As explained in
this node, I was asked to add an interface to
HTML::StripScripts so that it would return either an
XML::LibXML::Document object or an
XML::LibXML::DocumentFragment object (for a snippet of HTML)
I've done this by subclassing HTML::StripScripts::Parser and overriding the output callbacks in HTML::StripScripts. So the flow is as follows:
HTML::StripScripts::Parser
--> uses HTML::Parser to tokenise the HTML
--> uses callbacks in HTML::StripScripts to filter the XSS an
+d tidy the HTML
--> uses callbacks in HTML::StripScripts::LibXML to build
+ a DOM tree
The code works, it passes the tests for
HTML::StripScripts::Parser (with a couple of modifications, eg
<b></b> in the
XML->toString output is represented as
<b/>).
The questions
I don't do much with XML, so I would appreciate feedback from XML-ers. My questions are:
I currently accept no options to pass to LibXML. What should I accept? What would be useful? Encoding?
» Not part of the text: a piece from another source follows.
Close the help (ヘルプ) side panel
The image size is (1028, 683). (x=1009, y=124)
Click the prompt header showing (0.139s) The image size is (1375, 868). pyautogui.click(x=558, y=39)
See sub output_text in the code. This sub receives an HTML-entity encoded string. Currently I decode &, <, >, ", ' before calling $document->createTextNode($text). Everything else gets passed straight through. Should I be doing something with Encode here, for instance accepting a source character set and a destination character set, and applying a conversion both here and to attribute values?
For purposes of documentation, how do I refer to what is returned? A DOM tree? An XML document?
Should this module be called HTML::StripScripts::LibXML/XML/DOM?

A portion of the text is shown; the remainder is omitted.